Once, if my memory serves me well, my life was a banquet where every heart revealed itself, where every wine flowed.

One evening I took Beauty in my arms – and I thought her bitter – and I insulted her.

I steeled myself against justice.

I fled. O witches, O misery, O hate, my treasure was left in your care!

I have withered within me all human hope. With the silent leap of a sullen beast, I have downed and strangled every joy.
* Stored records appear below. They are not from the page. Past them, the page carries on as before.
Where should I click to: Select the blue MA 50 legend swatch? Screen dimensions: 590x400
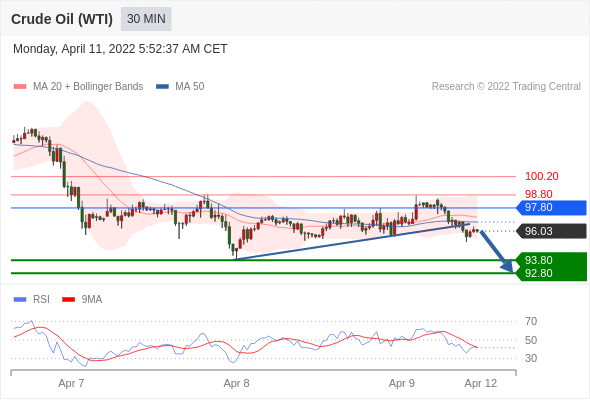[x=162, y=87]
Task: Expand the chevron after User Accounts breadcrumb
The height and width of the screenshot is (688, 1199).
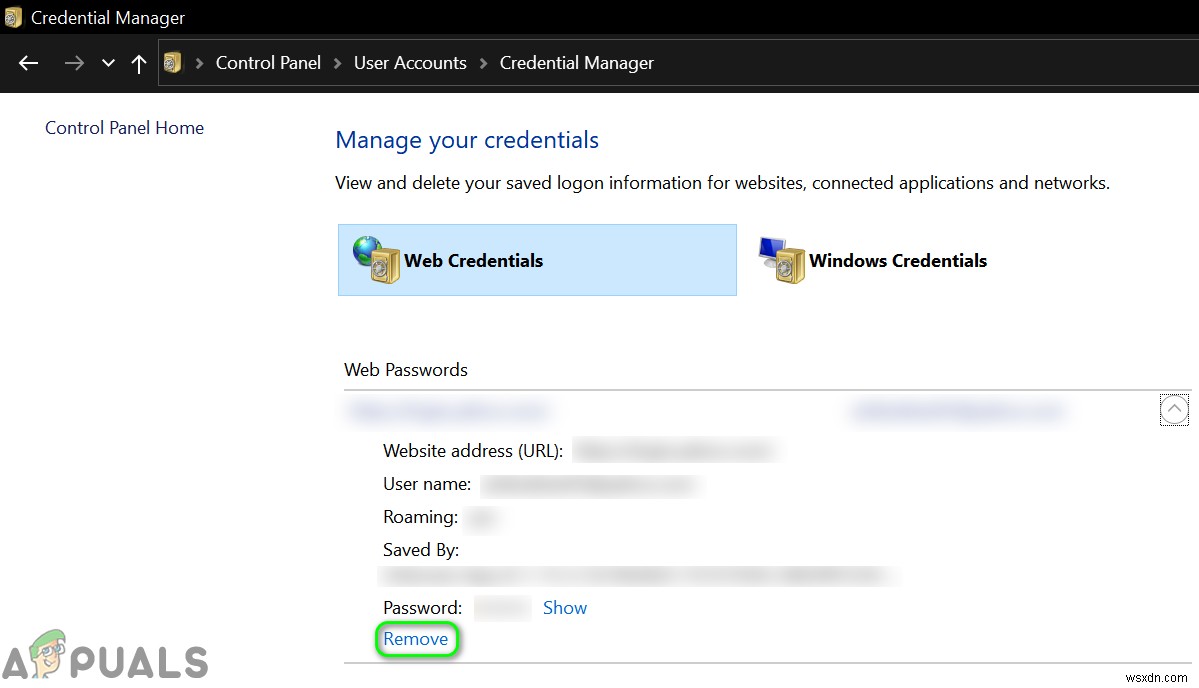Action: pos(483,63)
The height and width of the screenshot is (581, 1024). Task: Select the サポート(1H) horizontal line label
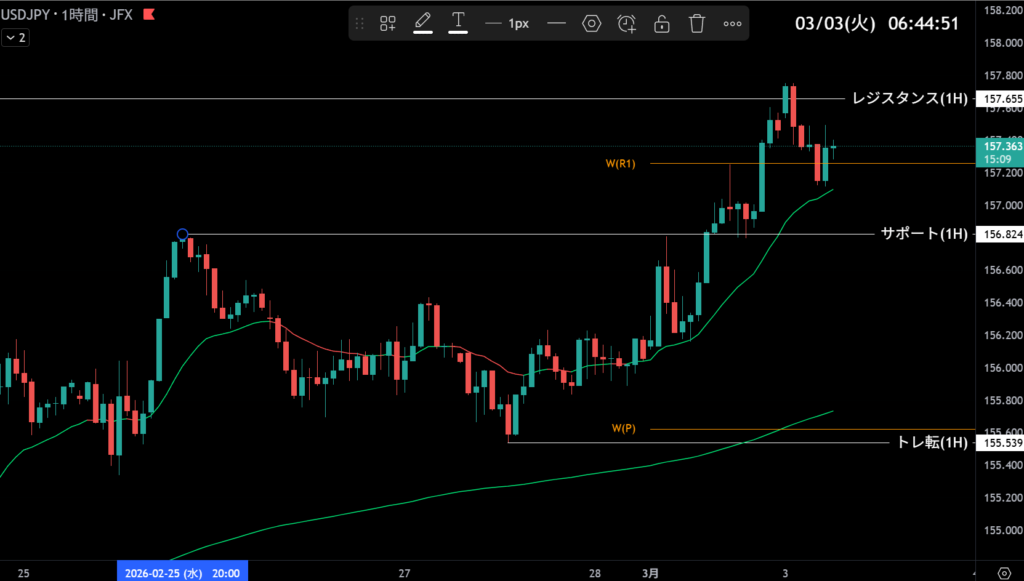click(924, 234)
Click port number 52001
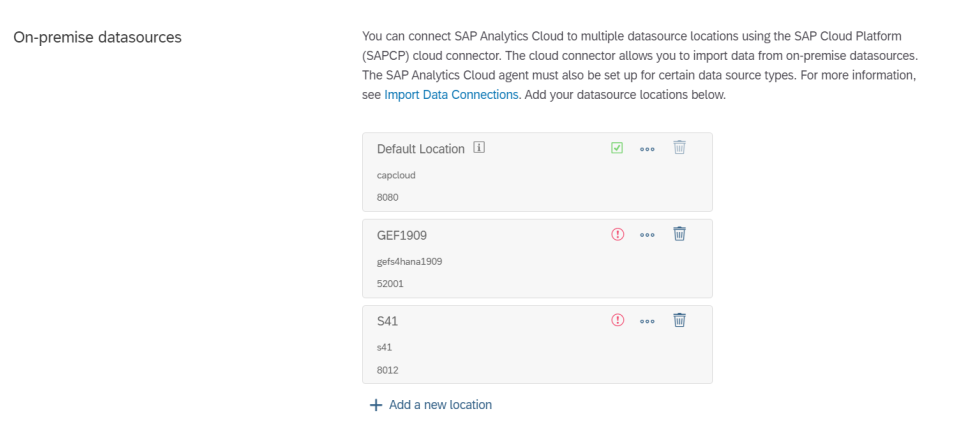The image size is (960, 423). coord(390,284)
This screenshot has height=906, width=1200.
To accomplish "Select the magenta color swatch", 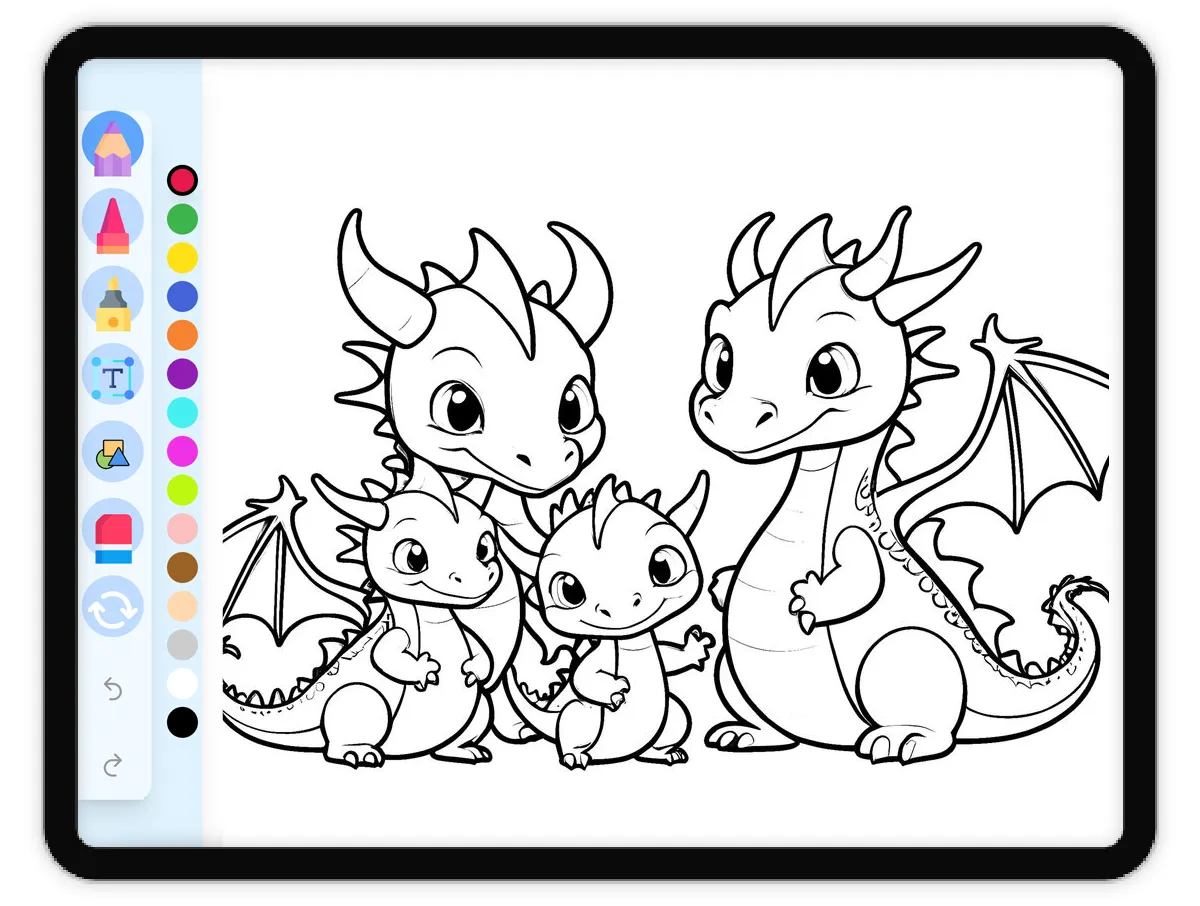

I have called for executioners; I want to perish chewing on their gun butts. I have called for plagues, to suffocate in sand and blood. Unhappiness has been my god. I have lain down in the mud, and dried myself off in the crime-infested air. I have played the fool to the point of madness.

And springtime brought me the frightful laugh of an idiot.

Now recently, when I found myself ready to croak! I thought to seek the key to the banquet of old, where I might find an appetite again.

That key is Charity. – This idea proves I was dreaming!

“You will stay a hyena, etc…,” shouts the demon who once crowned me with such pretty poppies. “Seek death with all your desires, and all selfishness, and all the Seven Deadly Sins.”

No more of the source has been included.